Dataset entries
BEGIN

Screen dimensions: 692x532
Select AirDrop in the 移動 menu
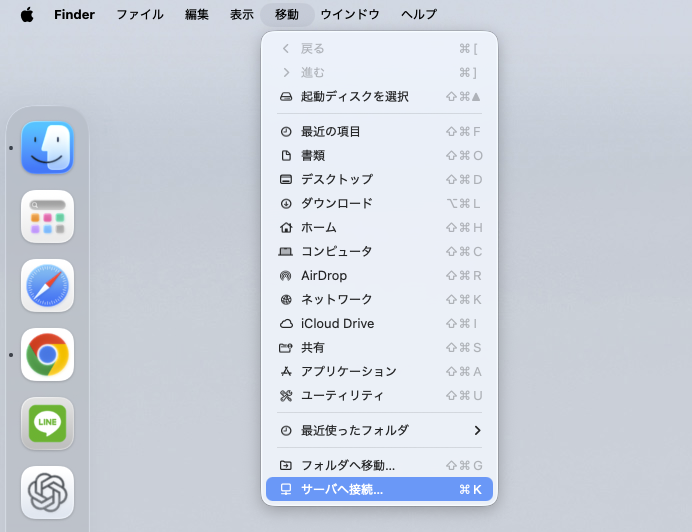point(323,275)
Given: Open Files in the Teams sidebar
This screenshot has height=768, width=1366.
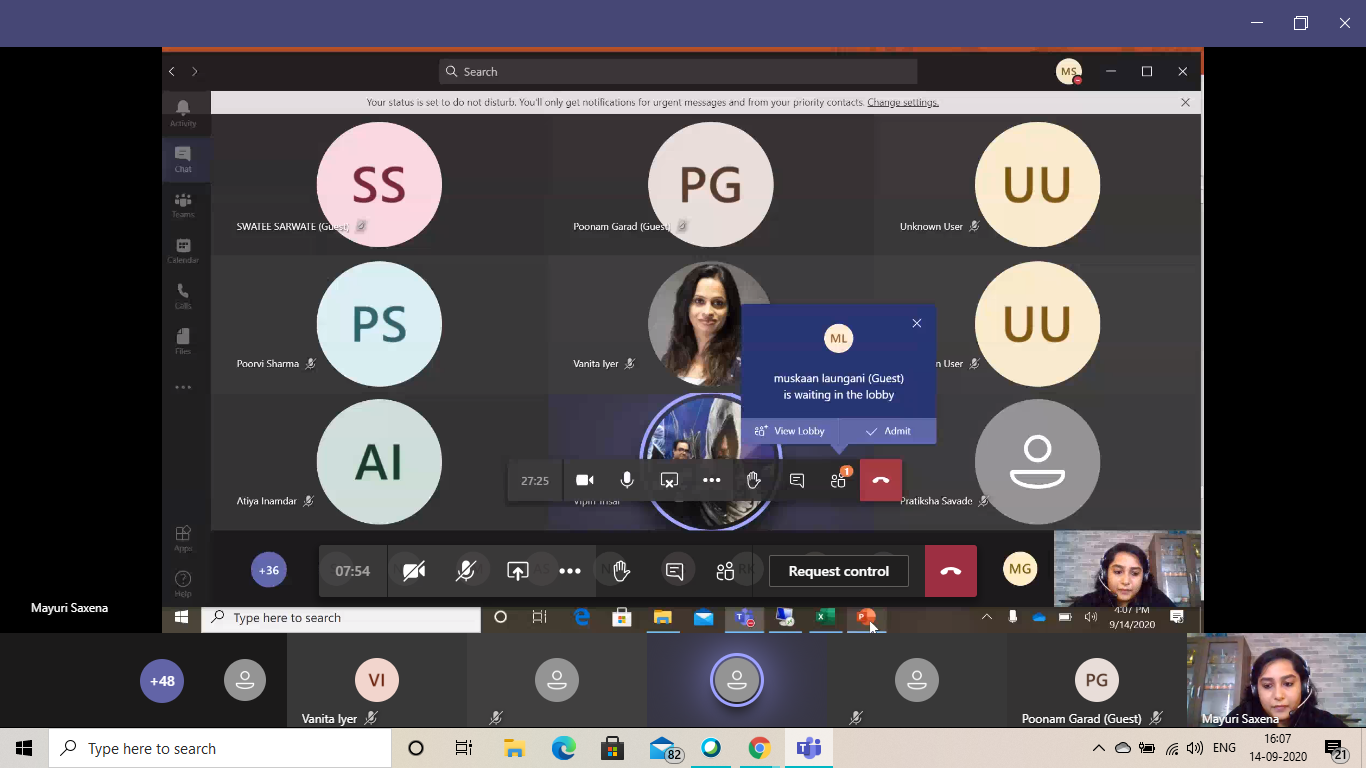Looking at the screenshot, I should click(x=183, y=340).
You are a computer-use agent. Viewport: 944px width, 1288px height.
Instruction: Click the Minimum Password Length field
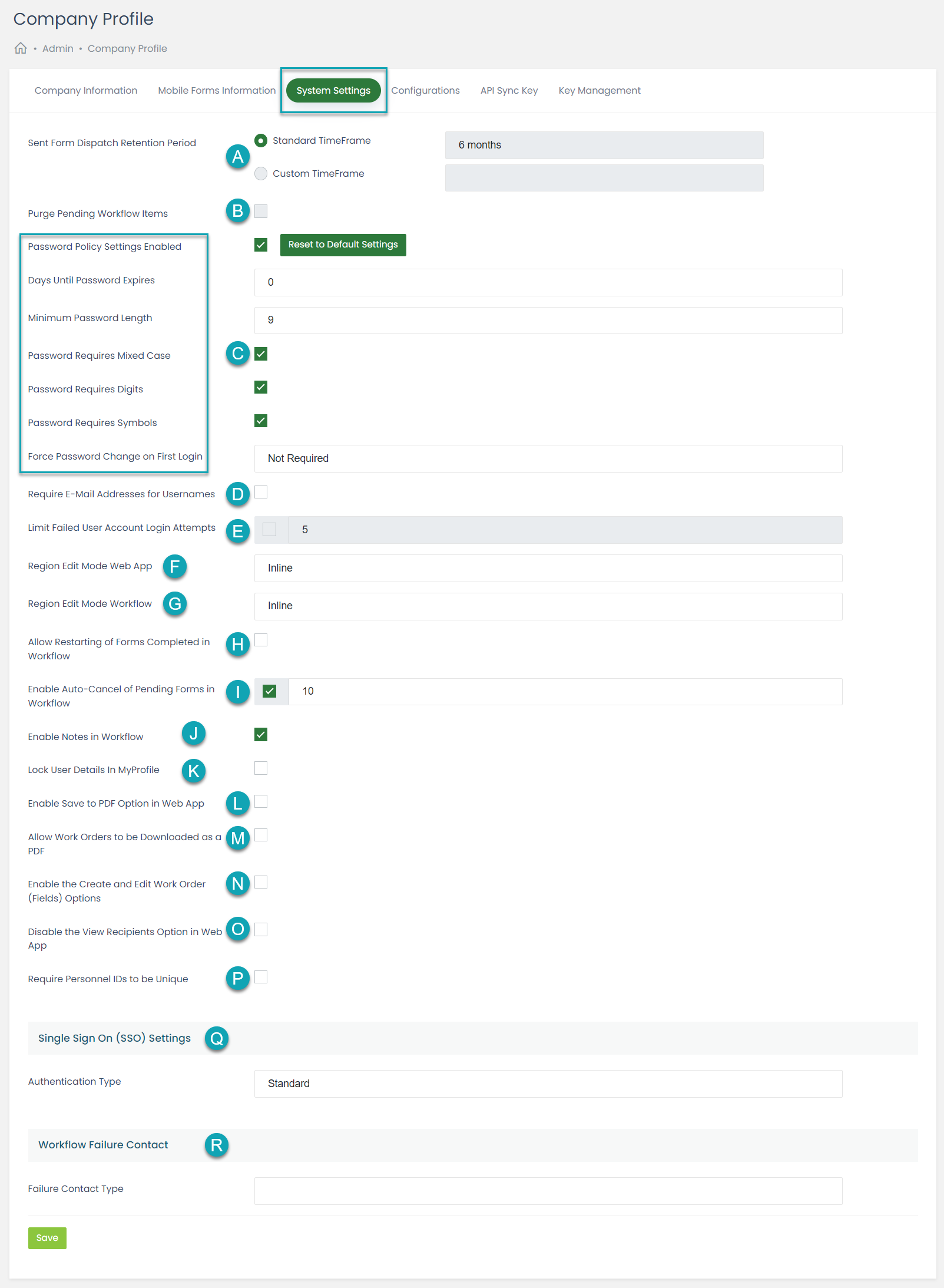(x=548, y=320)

END
BEGIN

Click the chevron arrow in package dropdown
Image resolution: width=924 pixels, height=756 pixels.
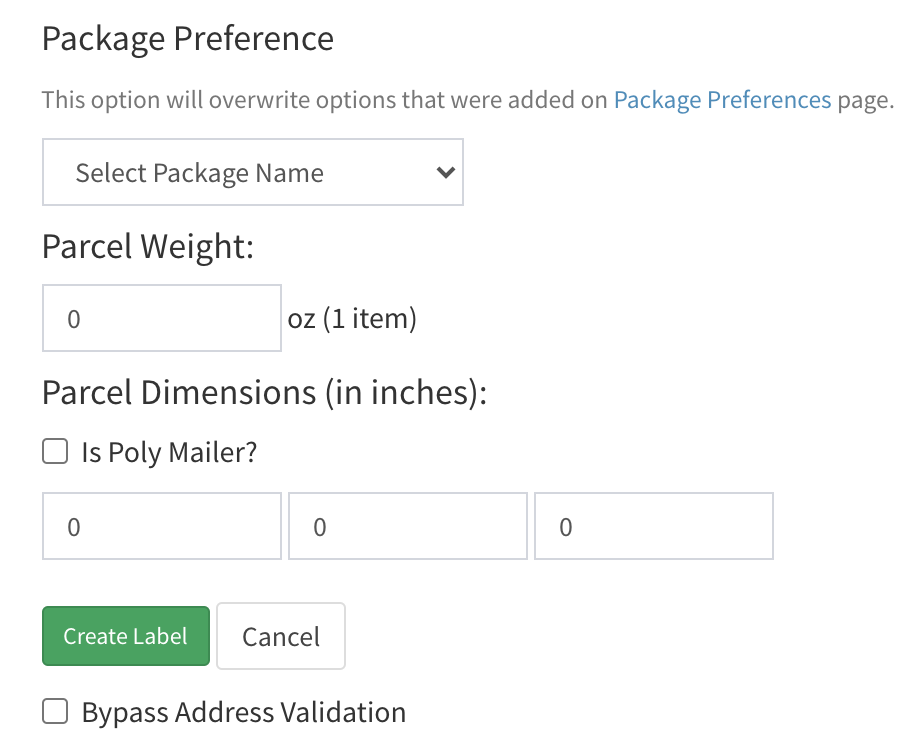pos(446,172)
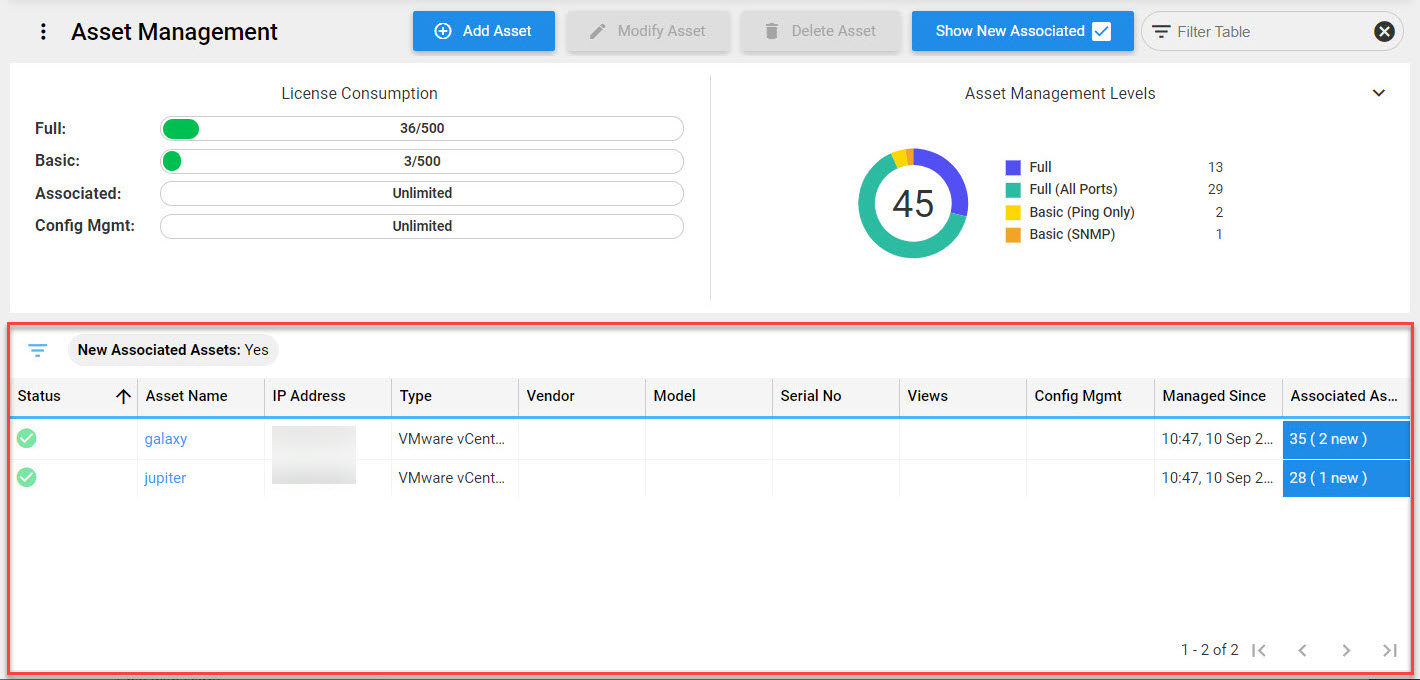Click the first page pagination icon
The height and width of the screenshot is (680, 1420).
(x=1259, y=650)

END

Both the line containing "Given: Open Files in the Teams sidebar" and the line containing "You are a computer-use" above belong in the output, as do the lines between them. Print them exactly, without pictures.

Given: Open Files in the Teams sidebar
This screenshot has height=768, width=1366.
Looking at the screenshot, I should click(x=183, y=340).
You are a computer-use agent. Viewport: 944px width, 1288px height.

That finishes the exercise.